_To do_. Within the entries below, find the portion that opens with the line containing "Select the size" and closes with the line containing "Task: Click the 文字识别 sidebar icon". Retype that portion exactly and only.

_Dataset content_.
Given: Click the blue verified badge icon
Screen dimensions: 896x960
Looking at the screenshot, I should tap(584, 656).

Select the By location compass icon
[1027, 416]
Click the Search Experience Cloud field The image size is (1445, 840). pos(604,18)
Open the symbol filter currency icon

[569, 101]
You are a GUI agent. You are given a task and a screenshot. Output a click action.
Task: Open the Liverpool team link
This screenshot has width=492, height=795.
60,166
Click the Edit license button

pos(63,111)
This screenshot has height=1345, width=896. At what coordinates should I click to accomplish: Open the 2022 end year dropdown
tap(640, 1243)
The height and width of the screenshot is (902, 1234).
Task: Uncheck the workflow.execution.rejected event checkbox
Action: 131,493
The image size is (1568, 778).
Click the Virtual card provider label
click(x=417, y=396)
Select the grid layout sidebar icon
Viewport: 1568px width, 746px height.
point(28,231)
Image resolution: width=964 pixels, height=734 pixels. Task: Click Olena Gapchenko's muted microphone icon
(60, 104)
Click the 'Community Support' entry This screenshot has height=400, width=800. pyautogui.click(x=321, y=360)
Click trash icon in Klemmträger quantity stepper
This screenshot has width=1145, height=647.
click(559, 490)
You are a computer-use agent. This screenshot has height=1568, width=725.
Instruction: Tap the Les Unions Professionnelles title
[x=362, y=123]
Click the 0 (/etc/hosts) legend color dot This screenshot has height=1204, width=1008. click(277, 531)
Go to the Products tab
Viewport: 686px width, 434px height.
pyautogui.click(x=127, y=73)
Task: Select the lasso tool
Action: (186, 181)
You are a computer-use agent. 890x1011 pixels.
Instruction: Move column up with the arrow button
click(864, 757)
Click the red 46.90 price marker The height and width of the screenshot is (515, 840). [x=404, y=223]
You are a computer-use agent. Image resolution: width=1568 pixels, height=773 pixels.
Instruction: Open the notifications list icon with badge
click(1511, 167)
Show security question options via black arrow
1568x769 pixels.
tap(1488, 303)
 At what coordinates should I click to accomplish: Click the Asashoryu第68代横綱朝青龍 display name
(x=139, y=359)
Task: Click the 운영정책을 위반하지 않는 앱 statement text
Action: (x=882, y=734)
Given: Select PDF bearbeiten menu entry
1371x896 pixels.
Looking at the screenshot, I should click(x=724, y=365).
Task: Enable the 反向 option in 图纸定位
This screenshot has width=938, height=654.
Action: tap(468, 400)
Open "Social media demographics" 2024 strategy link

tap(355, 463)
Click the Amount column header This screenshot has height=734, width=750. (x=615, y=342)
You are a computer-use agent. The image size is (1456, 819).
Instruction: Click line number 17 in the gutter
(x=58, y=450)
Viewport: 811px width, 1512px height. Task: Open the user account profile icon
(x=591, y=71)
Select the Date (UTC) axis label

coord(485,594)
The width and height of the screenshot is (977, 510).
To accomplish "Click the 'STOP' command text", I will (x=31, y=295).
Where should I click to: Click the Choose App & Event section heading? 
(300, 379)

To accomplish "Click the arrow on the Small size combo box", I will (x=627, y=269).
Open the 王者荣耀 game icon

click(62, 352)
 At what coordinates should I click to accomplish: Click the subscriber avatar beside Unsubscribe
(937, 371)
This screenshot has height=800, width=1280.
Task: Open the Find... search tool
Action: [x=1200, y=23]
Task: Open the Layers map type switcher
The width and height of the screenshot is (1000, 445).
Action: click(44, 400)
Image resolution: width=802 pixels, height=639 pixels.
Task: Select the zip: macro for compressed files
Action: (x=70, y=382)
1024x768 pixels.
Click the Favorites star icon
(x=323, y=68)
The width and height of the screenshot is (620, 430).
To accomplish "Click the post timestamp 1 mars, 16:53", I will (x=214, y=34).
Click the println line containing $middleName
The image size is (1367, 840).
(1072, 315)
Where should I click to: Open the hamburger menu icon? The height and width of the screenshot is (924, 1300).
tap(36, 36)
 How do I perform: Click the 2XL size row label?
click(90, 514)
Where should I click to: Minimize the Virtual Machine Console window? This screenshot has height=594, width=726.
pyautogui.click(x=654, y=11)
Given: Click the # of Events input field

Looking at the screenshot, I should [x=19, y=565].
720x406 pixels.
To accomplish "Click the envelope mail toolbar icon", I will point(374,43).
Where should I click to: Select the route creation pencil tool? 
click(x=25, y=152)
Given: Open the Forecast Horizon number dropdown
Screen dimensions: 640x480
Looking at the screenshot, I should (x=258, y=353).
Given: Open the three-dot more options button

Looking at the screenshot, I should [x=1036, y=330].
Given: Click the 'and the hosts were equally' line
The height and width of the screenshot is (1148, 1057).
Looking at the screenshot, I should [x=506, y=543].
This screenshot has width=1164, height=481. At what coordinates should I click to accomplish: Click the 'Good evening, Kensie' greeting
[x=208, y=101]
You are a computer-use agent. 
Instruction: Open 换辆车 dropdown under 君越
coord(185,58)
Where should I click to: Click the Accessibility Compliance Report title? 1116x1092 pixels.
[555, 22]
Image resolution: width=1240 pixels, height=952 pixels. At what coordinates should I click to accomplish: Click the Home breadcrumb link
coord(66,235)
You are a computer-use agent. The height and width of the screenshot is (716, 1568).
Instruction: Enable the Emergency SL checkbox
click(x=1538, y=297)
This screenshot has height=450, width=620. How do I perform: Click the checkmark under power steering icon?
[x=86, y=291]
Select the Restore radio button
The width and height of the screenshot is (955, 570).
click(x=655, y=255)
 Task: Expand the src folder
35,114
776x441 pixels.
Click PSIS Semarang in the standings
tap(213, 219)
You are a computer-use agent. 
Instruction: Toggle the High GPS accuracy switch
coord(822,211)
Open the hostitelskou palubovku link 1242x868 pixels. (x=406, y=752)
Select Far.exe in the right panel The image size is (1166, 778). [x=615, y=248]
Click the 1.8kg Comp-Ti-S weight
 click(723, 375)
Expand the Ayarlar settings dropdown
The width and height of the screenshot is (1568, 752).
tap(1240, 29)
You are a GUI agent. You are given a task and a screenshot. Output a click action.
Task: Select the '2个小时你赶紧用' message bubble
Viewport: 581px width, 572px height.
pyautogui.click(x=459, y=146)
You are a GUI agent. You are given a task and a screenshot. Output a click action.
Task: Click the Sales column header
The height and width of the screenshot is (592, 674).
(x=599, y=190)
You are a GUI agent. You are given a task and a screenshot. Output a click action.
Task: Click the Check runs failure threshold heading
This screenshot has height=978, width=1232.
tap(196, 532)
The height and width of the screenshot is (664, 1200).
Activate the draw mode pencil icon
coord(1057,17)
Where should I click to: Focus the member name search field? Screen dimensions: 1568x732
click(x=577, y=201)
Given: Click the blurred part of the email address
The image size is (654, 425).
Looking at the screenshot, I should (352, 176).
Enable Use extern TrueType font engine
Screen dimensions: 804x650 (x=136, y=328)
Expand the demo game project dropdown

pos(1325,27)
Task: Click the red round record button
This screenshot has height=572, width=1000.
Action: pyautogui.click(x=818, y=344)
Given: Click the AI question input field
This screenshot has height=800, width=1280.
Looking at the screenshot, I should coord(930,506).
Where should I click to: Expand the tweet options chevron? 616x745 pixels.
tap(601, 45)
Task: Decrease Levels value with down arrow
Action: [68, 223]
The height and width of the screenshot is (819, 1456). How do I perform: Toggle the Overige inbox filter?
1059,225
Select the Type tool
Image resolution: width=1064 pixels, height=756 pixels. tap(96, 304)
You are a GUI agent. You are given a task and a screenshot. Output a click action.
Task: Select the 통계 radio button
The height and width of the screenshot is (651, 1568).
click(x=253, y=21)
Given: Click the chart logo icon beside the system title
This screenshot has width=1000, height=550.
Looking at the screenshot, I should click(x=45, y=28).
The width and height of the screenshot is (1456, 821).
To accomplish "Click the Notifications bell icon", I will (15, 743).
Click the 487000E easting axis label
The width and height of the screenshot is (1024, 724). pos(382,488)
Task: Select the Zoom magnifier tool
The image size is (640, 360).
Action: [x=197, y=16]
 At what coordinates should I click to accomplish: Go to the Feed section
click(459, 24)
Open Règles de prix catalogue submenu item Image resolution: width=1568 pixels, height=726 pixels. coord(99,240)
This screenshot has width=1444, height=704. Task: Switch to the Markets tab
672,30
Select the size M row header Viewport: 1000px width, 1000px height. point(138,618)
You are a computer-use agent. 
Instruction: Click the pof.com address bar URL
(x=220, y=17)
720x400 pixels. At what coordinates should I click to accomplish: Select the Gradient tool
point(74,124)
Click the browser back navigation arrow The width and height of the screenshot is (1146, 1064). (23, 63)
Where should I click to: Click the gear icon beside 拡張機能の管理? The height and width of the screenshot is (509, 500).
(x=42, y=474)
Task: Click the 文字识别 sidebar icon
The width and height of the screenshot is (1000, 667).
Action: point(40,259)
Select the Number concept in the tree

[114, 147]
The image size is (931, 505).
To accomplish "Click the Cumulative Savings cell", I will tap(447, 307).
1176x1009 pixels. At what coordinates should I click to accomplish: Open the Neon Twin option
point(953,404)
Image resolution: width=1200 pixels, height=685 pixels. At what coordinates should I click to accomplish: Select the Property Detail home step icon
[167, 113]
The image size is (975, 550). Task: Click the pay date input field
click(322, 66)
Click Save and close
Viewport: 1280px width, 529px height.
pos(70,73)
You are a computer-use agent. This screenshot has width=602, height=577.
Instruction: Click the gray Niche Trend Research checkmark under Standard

_Result_.
Select the size M row header Viewport: 1000px width, 1000px height. point(138,618)
You are a computer-use agent. 
Instruction: Click the pof.com address bar URL
(x=220, y=17)
720x400 pixels. At what coordinates should I click to accomplish: Select the Gradient tool
point(74,124)
Click the browser back navigation arrow The width and height of the screenshot is (1146, 1064). (23, 63)
Where should I click to: Click the gear icon beside 拡張機能の管理? The height and width of the screenshot is (509, 500).
(x=42, y=474)
Task: Click the 文字识别 sidebar icon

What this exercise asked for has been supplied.